La République démocratique du Congo a indiqué que le Rwanda n'avait pas encore officiellement répondu à sa demande d'extradition de Nkunda, arrêté vendredi dans le cadre d'opérations militaires conjointes contre les rebelle hutus rwandais le long de la frontière entre les deux pays.

L'offensive, qui a débuté cette semaine dans la province congolaise du Nord-Kivu, s'est traduite par le déploiement de plus de 3.500 soldats rwandais contre les rebelles hutus rwandais au coeur d'un conflit de quinze ans dans l'est du Congo.

Le général congolais John Numbi a fait savoir samedi que les forces conjointes avaient combattu les rebelles des Forces démocratiques de libération du Rwanda (FDLR) dans cinq villages et que neuf rebelles avaient été tués.

Les opérations ont marqué un réchauffement spectaculaire des relations entre les deux pays et les Etats-Unis ont présenté comme un pas vers la paix l'arrestation de Nkunda, qui conduisait la rébellion depuis 2004.

Cependant la nouvelle a laissé sceptiques nombre de ceux qui ont survécu à la guerre de 1998-2003 au Congo qui a fait cinq millions de morts et au cours de laquelle l'armée rwandaise était alliée à divers rebelles opposés à Kinshasa.

"Je l'ai entendu à la radio, mais je ne l'ai pas encore vu et je ne sais pas si c'est vrai", affirme Bagambe Rushago, qui vit maintenant dans un camp de personnes déplacées qui s'est érigé à la fin de l'an dernier, lors de l'avancée de Nkunda sur Goma, chef-lieu de la province du Nord-Kivu.

"J'espère que c'est vrai. Ce serait une bonne chose. Les bombes pleuvaient. Les soldats de Nkunda tiraient directement sur le camp", dit-il en désignant les huttes recouvertes de feuilles de bananier qui abritent 12.000 personnes déplacées.

ACCORD RWANDO-CONGOLAIS

Les hommes de Nkunda se sont arrêtés aux portes de Goma et ont contraint le gouvernement de Joseph Kabila à des discussions directes.

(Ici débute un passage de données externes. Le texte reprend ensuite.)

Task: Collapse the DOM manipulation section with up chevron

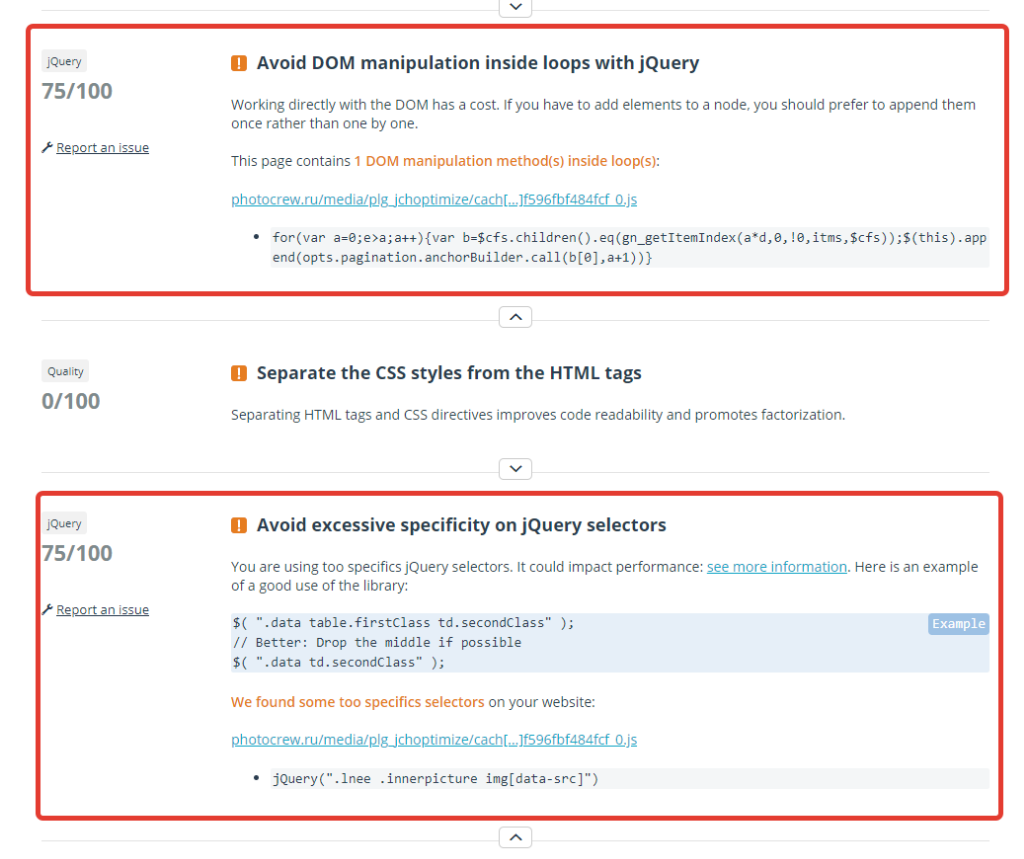Action: point(515,317)
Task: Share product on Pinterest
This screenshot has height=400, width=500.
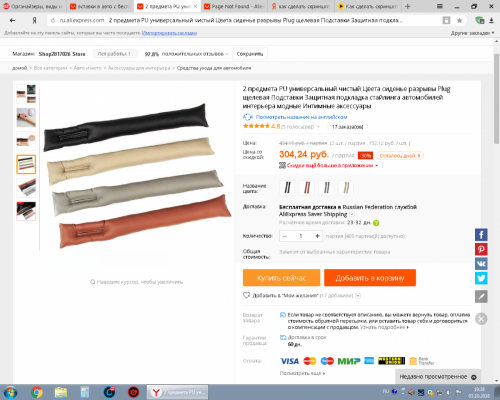Action: pyautogui.click(x=481, y=249)
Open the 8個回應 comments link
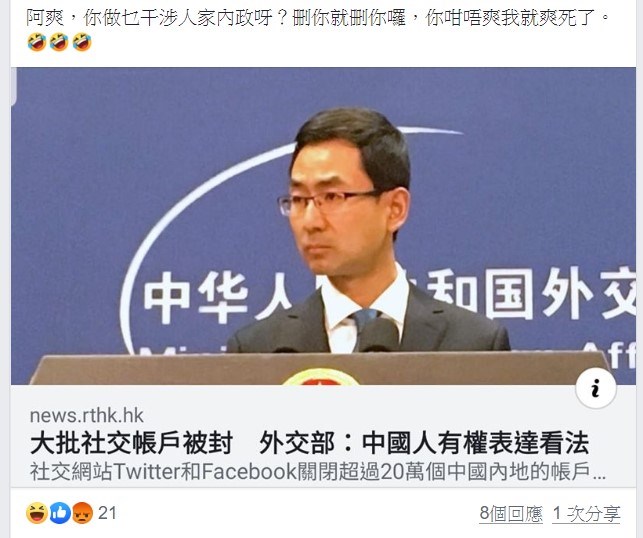 pos(511,514)
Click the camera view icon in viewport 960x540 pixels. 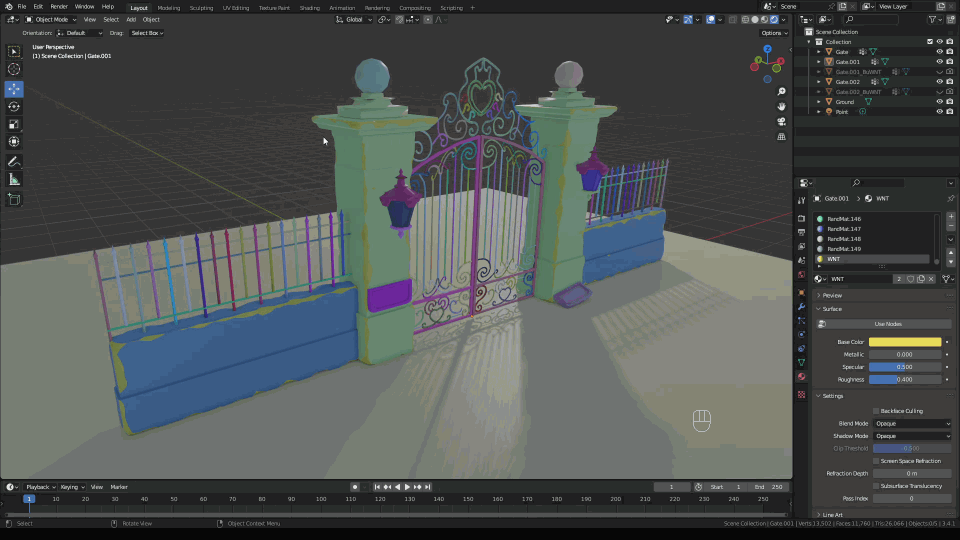click(x=781, y=121)
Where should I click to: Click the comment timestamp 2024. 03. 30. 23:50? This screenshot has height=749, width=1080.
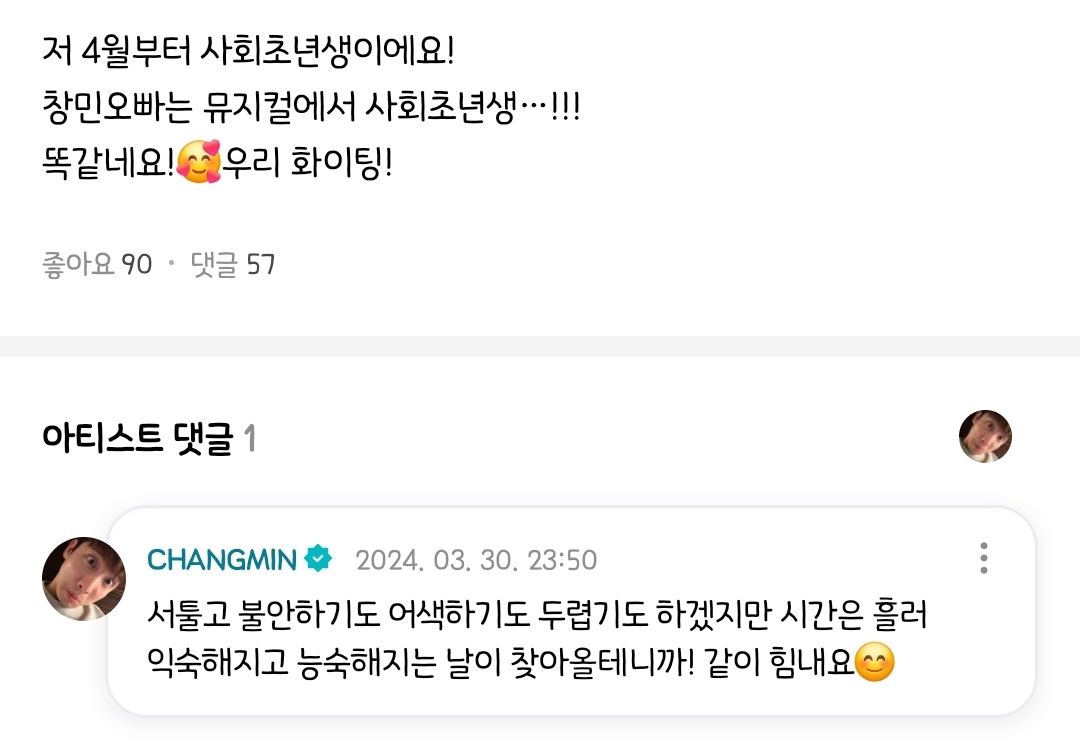[477, 560]
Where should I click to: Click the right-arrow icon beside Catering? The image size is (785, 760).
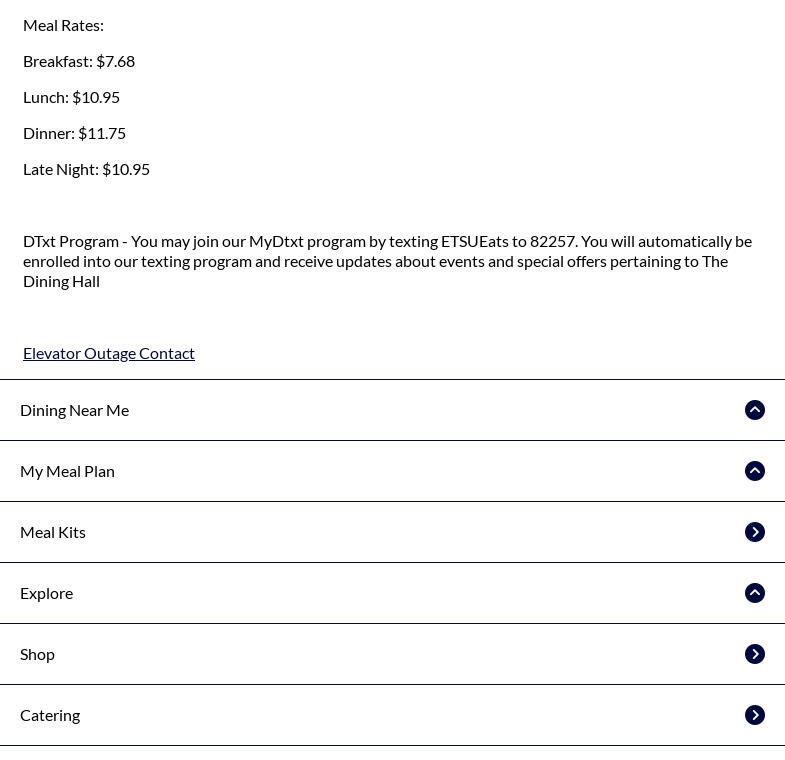pyautogui.click(x=755, y=715)
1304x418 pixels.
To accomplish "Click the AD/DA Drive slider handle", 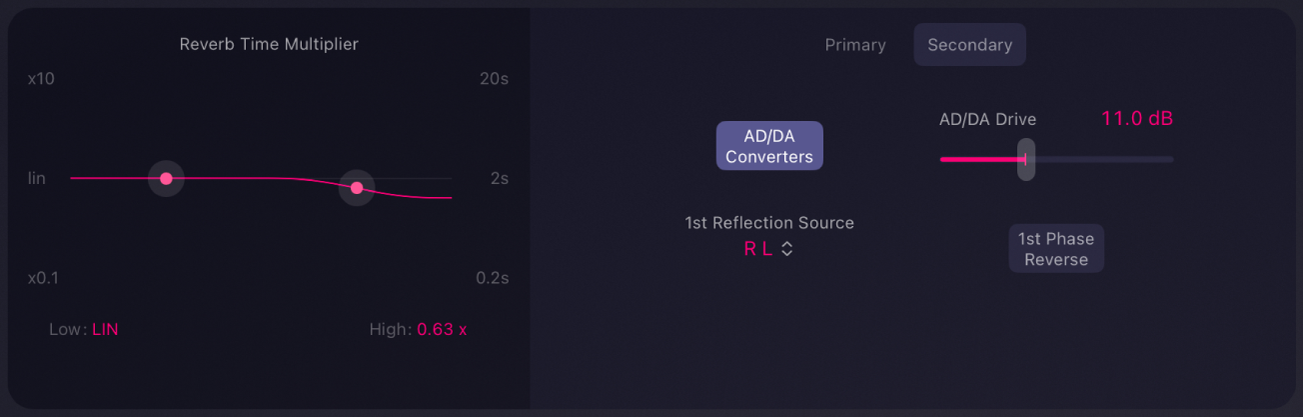I will pyautogui.click(x=1026, y=159).
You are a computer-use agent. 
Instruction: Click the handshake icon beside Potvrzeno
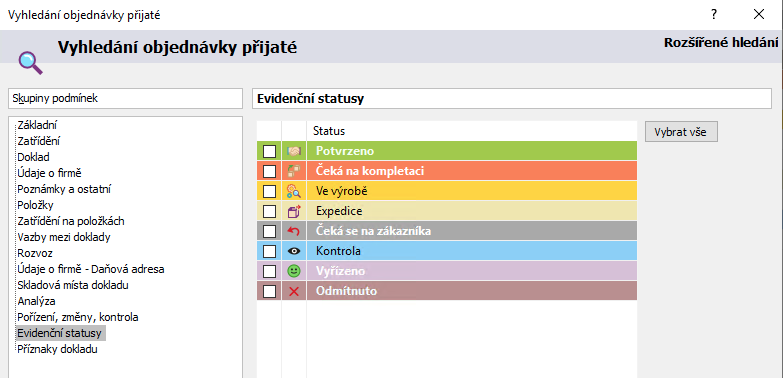pyautogui.click(x=294, y=151)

Mais des dissensions ont éclaté au sein du mouvement rebelle tutsi, le Congrès national pour la défense du peuple (CNDP), isolant Nkunda.

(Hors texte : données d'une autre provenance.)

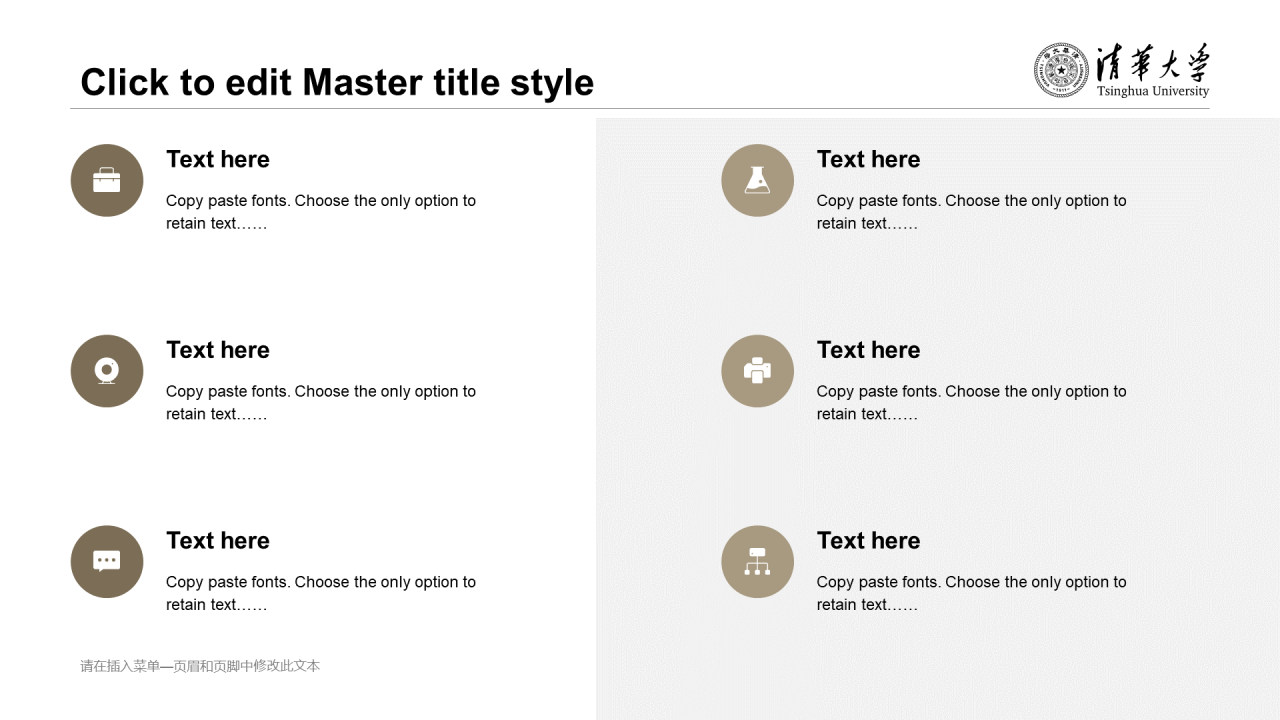
Task: Click 'Text here' heading beside the webcam icon
Action: point(218,350)
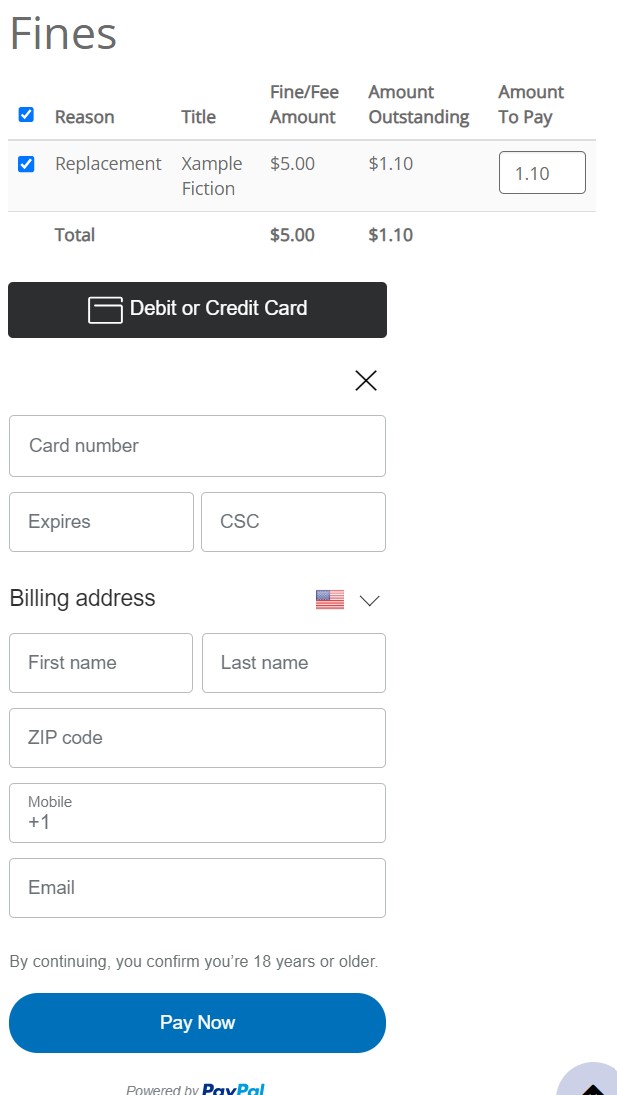The width and height of the screenshot is (617, 1095).
Task: Click the Pay Now button
Action: tap(198, 1023)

Nkunda et ses hommes sont accusés de tueries, de viols et du recrutement d'enfants soldats. La Cour pénale internationale a délivré un mandat d'arrêt pour crimes de guerre contre Bosco Ntaganda, adjoint de Nkunda à l'origine de la scission.

La CPI n'a pas dit si Nkunda serait inculpé mais la RDC n'a pas tardé à réclamer son extradition.

"Nous attendons que les Rwandais nous contactent à ce sujet", a déclaré samedi le ministre congolais de l'Information, Lambert Mende.

Diplomates et analystes estiment que l'arrestation de Nkunda semble faire partie d'un accord conclu entre Kinshasa et Kigali aux termes duquel le Rwanda tente d'aider le Congo à mettre fin à la rébellion de Nkunda en échange de l'autorisation de traquer en territoire congolais les rebelles hutus des FDLR.

Cet accord a suscité de vives critiques jusque parmi certains alliés politiques de Kabila. Des analystes notent que l'extradition de Nkunda au Congo pourrait aider Kabila à justifier l'accord aux yeux d'une population très réticente à une intervention rwandaise après des années d'occupation qui ont donné lieu à de multiples accusations de pillage.

Mais le Rwanda n'a fait aucune déclaration officielle concernant une extradition du dirigeant rebelle qui, selon des experts des Nations unies, continuait, fin 2008 encore, à bénéficier d'un soutien de Kigali.

Les Rwandais cherchent peut-être à faire marche arrière maintenant, avançait samedi un diplomate occidental. Les autorités rwandaises craignent qu'un procès dévoile les liens de Kigali avec Nkunda ou complique les opérations militaires en cours, a-t-il dit.